O presidente norte-americano Barack Obama conseguiu uma inesquecível vitória histórica na semana passada, quando, após mais de 50 anos de enrrolação, finalmente foi aprovado um plano nacional de saúde pública nos EUA. Uma espécie de "SUS yankee".
No bom documentário Sicko-S.O.S. Saúde, o cineasta Michel Moore já tinha demonstrado o caos do sistema de saúde norte-americano, demonstrando que, no final das contas, na lógica capitalista de mercado, quem não tem dinheiro pra pagar, não tem médico.

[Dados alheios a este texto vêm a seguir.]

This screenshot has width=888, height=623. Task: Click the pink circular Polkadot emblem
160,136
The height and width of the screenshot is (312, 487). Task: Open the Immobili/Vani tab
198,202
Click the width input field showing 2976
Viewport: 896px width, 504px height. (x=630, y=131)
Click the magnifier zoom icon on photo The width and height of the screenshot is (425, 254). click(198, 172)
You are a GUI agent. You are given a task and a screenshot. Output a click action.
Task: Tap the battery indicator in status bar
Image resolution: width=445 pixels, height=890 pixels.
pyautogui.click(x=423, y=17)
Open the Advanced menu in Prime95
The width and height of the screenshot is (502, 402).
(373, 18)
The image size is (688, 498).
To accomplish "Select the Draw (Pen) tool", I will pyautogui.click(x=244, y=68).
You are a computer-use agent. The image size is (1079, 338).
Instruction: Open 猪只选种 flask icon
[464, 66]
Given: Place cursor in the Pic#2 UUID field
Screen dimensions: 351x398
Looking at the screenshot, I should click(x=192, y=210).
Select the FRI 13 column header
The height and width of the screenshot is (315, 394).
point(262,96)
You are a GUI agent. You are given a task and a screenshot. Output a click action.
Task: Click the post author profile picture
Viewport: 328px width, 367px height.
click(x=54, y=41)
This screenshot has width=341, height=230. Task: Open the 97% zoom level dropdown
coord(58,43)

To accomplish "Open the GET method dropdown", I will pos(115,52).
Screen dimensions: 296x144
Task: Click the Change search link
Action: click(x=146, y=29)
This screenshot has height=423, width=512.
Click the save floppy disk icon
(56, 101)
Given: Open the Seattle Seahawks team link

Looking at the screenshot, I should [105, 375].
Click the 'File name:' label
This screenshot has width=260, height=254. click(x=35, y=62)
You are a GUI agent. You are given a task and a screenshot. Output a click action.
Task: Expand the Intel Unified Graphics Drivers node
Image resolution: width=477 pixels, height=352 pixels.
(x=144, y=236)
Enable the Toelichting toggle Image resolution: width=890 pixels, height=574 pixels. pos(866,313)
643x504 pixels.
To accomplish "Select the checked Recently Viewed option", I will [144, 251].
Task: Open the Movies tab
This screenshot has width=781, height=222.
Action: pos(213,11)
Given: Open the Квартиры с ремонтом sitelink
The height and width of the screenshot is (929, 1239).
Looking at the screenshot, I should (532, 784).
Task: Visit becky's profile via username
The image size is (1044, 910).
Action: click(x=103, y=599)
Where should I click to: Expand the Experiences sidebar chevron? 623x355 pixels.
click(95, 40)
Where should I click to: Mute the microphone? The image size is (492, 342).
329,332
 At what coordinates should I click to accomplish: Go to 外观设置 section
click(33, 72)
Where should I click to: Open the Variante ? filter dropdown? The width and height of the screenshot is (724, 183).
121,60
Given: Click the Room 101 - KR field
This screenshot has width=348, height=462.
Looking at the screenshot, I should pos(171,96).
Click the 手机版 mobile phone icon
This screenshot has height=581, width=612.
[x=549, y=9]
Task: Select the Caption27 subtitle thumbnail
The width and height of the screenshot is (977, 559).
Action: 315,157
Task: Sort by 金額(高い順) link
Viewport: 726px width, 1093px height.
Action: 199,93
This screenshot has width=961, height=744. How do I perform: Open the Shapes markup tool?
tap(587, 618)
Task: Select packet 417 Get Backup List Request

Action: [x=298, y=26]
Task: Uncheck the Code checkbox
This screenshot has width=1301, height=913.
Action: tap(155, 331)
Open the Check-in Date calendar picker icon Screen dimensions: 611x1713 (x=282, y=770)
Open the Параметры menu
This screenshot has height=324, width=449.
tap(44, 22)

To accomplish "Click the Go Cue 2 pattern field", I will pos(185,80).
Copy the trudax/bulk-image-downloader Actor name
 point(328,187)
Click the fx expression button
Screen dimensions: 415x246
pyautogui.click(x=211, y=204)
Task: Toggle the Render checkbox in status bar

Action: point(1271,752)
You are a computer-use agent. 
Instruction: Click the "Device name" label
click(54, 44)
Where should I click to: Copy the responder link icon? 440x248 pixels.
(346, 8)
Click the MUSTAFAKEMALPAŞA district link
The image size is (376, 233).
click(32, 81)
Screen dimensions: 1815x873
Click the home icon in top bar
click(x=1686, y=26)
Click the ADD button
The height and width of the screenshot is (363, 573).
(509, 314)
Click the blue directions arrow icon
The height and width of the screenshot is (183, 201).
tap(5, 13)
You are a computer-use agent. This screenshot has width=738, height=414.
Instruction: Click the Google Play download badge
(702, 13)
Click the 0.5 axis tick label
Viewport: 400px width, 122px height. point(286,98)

Quem reclama aqui no Brasil de nossos hospitais públicos sempre lotados, faltando leitos e repletos de doentes, espalhados pelo corredor, ao ver o filme de Moore deve dar graças a Deus de pobre ainda ter acesso a isso; pois na Terra do Tio Sam, do american way of life, se o indivíduo estrebuchar muito, acaba saindo do hospital direto pra cadeia, por perturbar a law and order, ao querer um tratamento médico minimamente humano e decente.
A própria máe de Obama, Ann Durham, no seu combate contra o câncer, foi vítima desse sistema. A mulher passou anos, enquanto seu jovem filho mestiço Barack formava-se em direito( preparando-se para ser o líder mundial que agora é), questionando os preços extorsivos e abusivos dos seguros de plano de saúde nos EUA, acabando por perder a vida ao recorrer a um deles. A discussão passa pelo velha tema do fetichismo do mercado, da lógica capitalista em querer transformar tudo em mercadoria, por um velho racionalismo contratualista "a la Denis Rosenfield" , tão enraizado pelo pensamento jurídico positivista, e da manjada sacanagem de transformar a vida e a saúde humana em negócio. Sim, estou falando dos famigerados planos de saúde!!
Ainda sou servidor público(digo, ainda, porque estou doido pra cair fora, mais dia ou menos dia, do setor onde trabalho ou virei a trabalhar, pois quero mudar de ramo), e na qualidade de funcionário público, tenho descontado todos os meses um valor específico (e gordo) destinado à pagar à previdência e a saúde publica do Estado. Poderia eu utilizar da parafernália de médicos, enfermeiras, leitos e fármacos que estão pelo Estado a minha disposição; mas, não! Assim que entrei no serviço público minha zelosa mãe logo me intimou:"Meu filho! Faça um plano de saúde! Você não sabe o dia de amanhã. Não pode confiar na saúde do Estado e não tem sequer um leito em quarto particular". Ok,ok! Acabei cedendo aos apelos de minha amada mãezinha e feito o bendito do plano (um Unimed, que até hoje, não me dá lucro, nem prejuízo, mas não façamos merchandising sem necessidade, até porque eles não me pagariam nada por isso!). Agora, não deixo de pensar a ironia do destino: quando meu pai enfartou, foi num hospital público que foram prestados os primeiros socorros, foi lá que ele foi reanimado e lá onde permaneceu seus 5 dos 10 dias de UTI. Sou grato à equipe de profissionais do Hospital Estadual Walfredo Gurgel em Natal/RN. Se não fosse por eles (e Deus, em primeiro lugar) hoje eu seria orfão de pai. Longa vida à saúde pública do Brasil! Longa vida ao SUS!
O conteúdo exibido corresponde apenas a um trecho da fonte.